Pascal Wehrlein has spent the last few years racing in the DTM series, but has been trusted by the likes of Mercedes (he’s part of its junior programme) and Force India to test their F1 cars. So, he’s had a good amount of F1 experience and was highly rated before debuting in F1.
He didn’t disappoint either. Making it to Q2 five times during the season and scoring Manor’s first top 10 result (10th in Austria) for the first time since Jules Bianchi’s ninth place in Monaco 2014, he showed the speed we all expected him to and did a brilliant job throughout the year. But because he drove for Manor, his performances didn’t get the attention they really deserved.
Carlos Sainz Jr.
Toro Rosso’s pace dropped over the course of the season, not helped by having a 2015 Ferrari power unit with no real development. But Carlos Sainz Jr. did a great job all year with the car at his disposal, properly making the most of it at the start of the year to score eight top 10 results in the first 11 races.
He proved to be a good match to Max Verstappen at the opening four rounds, before regularly out-pacing and beating his new team-mate Daniil Kvyat when Red Bull made the switch around. Consistently strong in qualifying and quick in races, he had a tougher time towards the end of 2016, but did a great job overall.

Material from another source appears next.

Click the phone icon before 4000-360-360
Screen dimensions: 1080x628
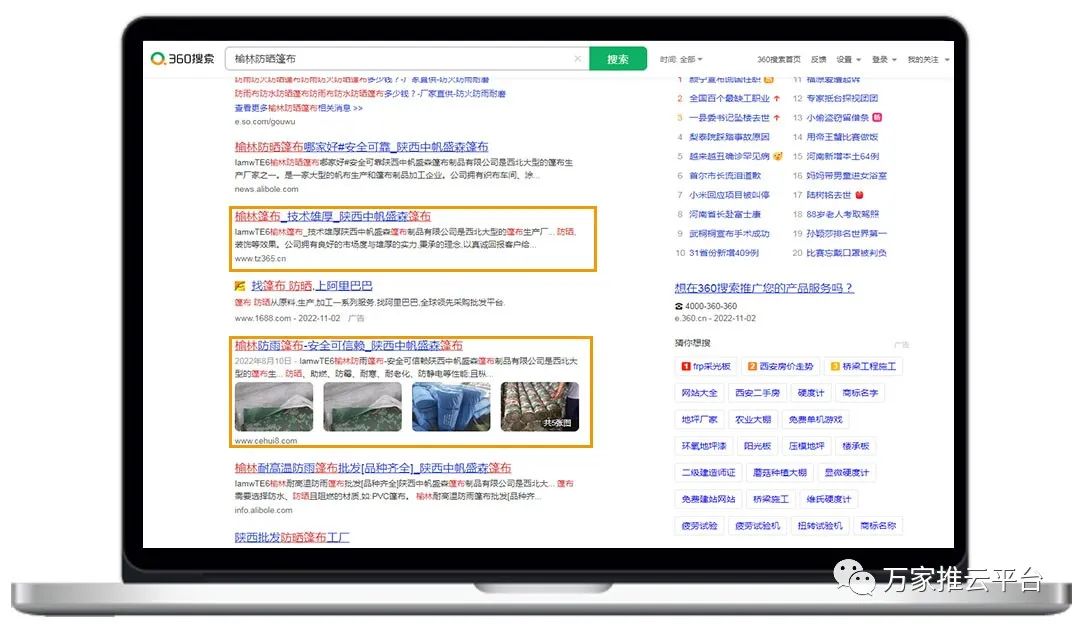(679, 306)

Joining a F1 team mid-way through the year is never easy but Esteban Ocon handled the pressure and change of scenery very well, having been on loan from Mercedes to Renault as its reserve driver for the start of 2016.
Another Merc youngster, Ocon proved his worth and was a great match for Wehrlein in the second Manor when he replaced Rio Haryanto from Spa onwards. It was a difficult situation but he did a very solid job, which he deserves a lot more credit for. Nevertheless, he was snapped up by Force India for 2017 and we’re excited to see what he can do in a quicker car.

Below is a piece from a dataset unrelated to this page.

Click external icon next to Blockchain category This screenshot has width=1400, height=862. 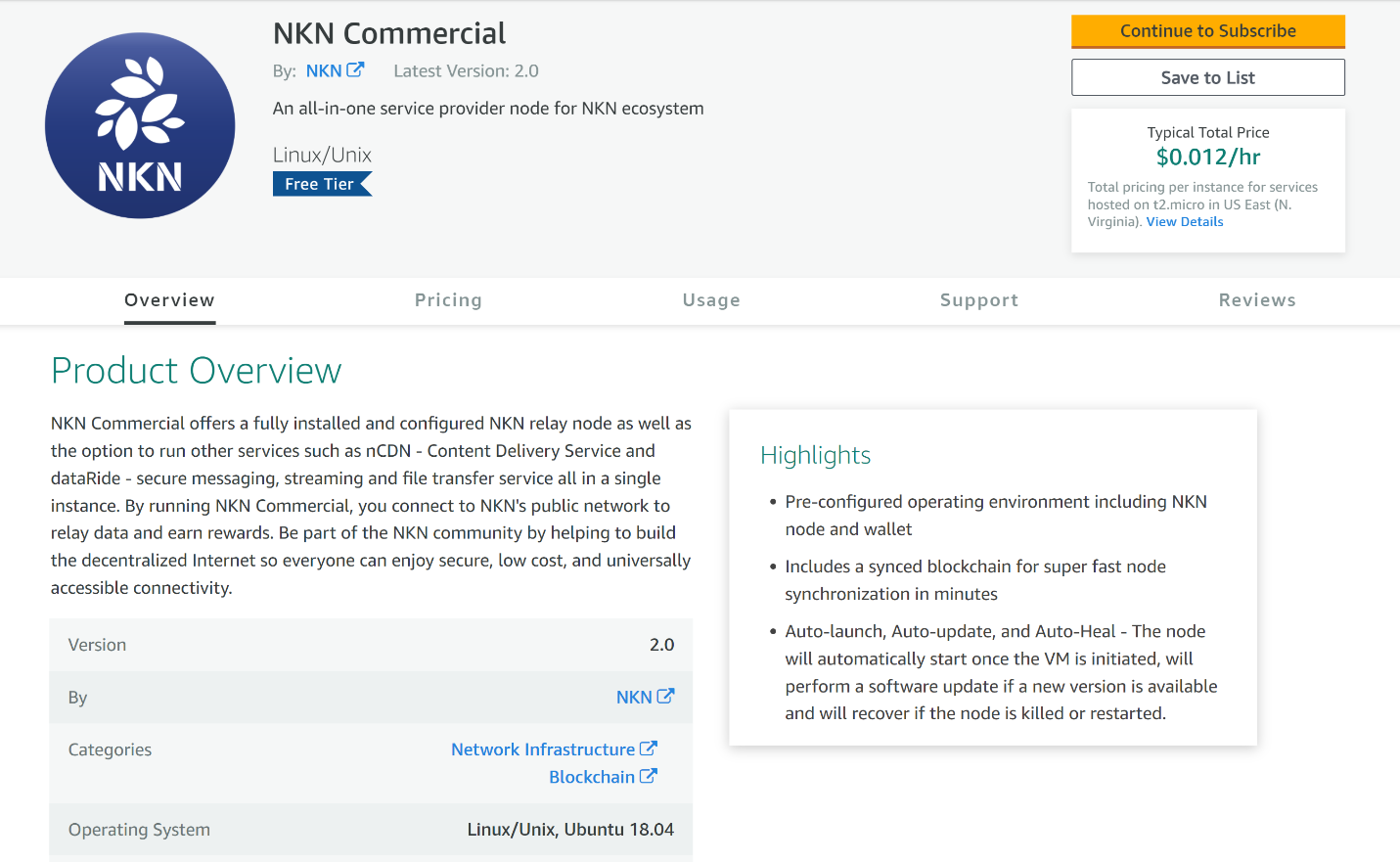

Moving from struggling Lotus to Haas was still a big risk for Romain Grosjean, a new team being run differently to others on the grid. Would it work? Well, initially, it did. The Frenchman did a wonderful job at the start of the year and benefitted from some awesome strategy calls to finish sixth in Australia and fifth in Bahrain.
Brake troubles and other reliability woes meant it was far from a straight-forward season for Grosjean and he vented his frustration on quite a few occasions. No one likes angry Romain, do they? But a few more top 10 results meant he finished a solid 13th in the standings, well clear of his team-mate Esteban Gutierrez, who didn’t even score any points at all.
Force India’s pattern for moving up the grid or matching its position almost every season since it took over Spyker in 2007 continued this year. Despite limited resources and a much smaller budget, it proved to be a team to look out for and finished fourth in the championship, well clear of Williams.
Nico Hulkenberg has been highly rated for some time but once again, it was Sergio Perez scoring podiums and most of the points at the plucky Silverstone-based outfit. He was incredibly consistent throughout 2016 and put in some great drives, including finishing P3 in both Monaco and Baku. Seventh in the standings was the perfect reward for a strong but slightly underrated season.
We all know Fernando Alonso can wrestle good results out of poor F1 machinery and he did just that in 2016. McLaren made good strides forward but remained a midfield outfit, with a few reliability issues creeping in. But Alonso kept his chin up, knuckled down and put in so many amazing performances.
Particular highlights include his feisty performance to sixth in Russia, a gutsy fifth in Monaco and epic drives to points in Singapore and Brazil. His 10th place in the standings, five positions ahead of Jenson Button, has to be one of the achievements of 2016. It wasn’t all that surprising from Nando, but it remains an incredible season. And we even got part two of #PlacesAlonsoWouldRatherBe too.